The Never Again Network launched its Right to Know campaign on Thursday, December 8 with a very fruitful engagement with student leaders of Mingdaw Upper Basic and Senior Secondary School in Farato. The school’s management facilitated the participation of all class prefects and councilors in the school, representing the student body from Grades 7 – 12.

In welcoming the Never Again Team, Madam Kumba Kongira, the school’s Vice Principal for Academics, encouraged the students to pay close attention, take notes and learn lessons which they would later share with the student body. She emphasized the importance of the engagement to the students, whom she described as the future leaders of this country. She revealed that the students at the event will form a group and make presentations to the entire student body at an upcoming week of cultural events at the school.

Following Madam Kongira’s opening remarks, members of the Never Again Network team proceeded to address the students on the mission of the Network, the importance of girls education, empowerment and human rights, why Never Again, and why it was important for students and young people in general to understand their recent history and the proper relations between state and nation, government and people.

The team encouraged students to learn to be not only good citizens, but also good human beings as well because The Gambia is one big family and all human beings are united by their origin from God.
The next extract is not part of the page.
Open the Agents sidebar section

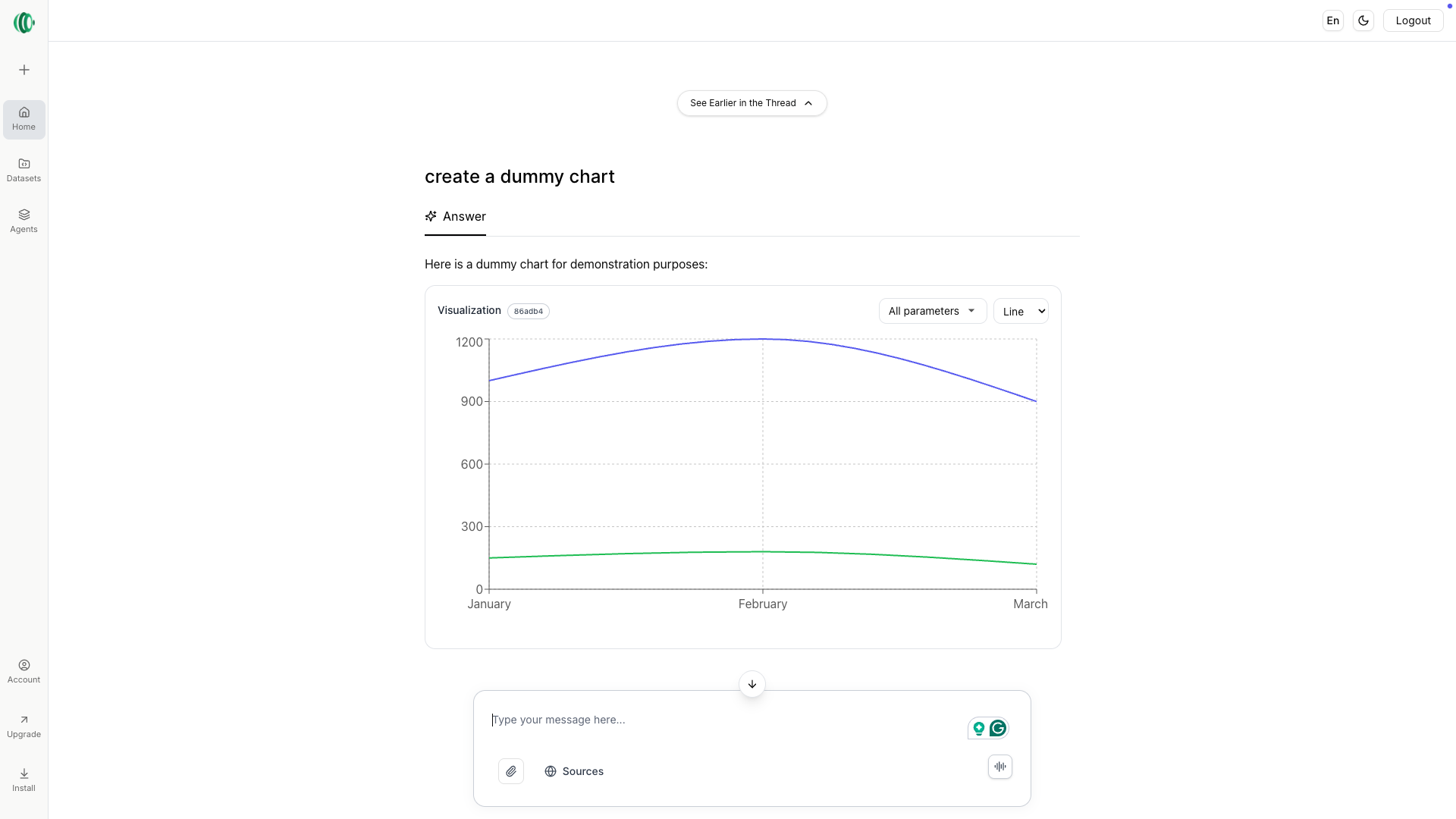point(24,221)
One student leader recited a powerful poem on the need for justice, reconciliation and noon-repetition in this country.

The Never Again Network’s Right to Know campaign is inspired by an urgent need to help the Gambian people, especially young people, know some of the things they need to know in order to feel empowered enough to hold their government accountable and make informed choices when they participate in their country’s democracy.
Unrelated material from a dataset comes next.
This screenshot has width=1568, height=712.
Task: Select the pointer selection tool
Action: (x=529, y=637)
The campaign is premised on the provisions of the Universal Declaration of Human Rights, and in particular those articles that emphasize the inherent equality of human beings (Articles I, II & III), the right to freedom from cruel, inhuman and degrading treatment (Articles 5 & 6), the right to equality before the law (Articles 7, 8, 9, 10, 11, & 12), the right to freedom of thought, conscience and religion (Article 18), the right to freedom of expression and association, and to receive and impart information (Articles 19, 20), and the right to effectively participate in one’s government through lawful and genuine elections and to have their will be the basis of government authority (Article 21).

The Right to Know campaign also incorporates lessons on the rights and responsibilities of citizens, as well as on the obligations and desired modes of behavior of human beings towards another.

The Mingdaw engagement marks the first of several engagements the Network plans to have with various schools and other sectors of Gambian society in the coming weeks and months.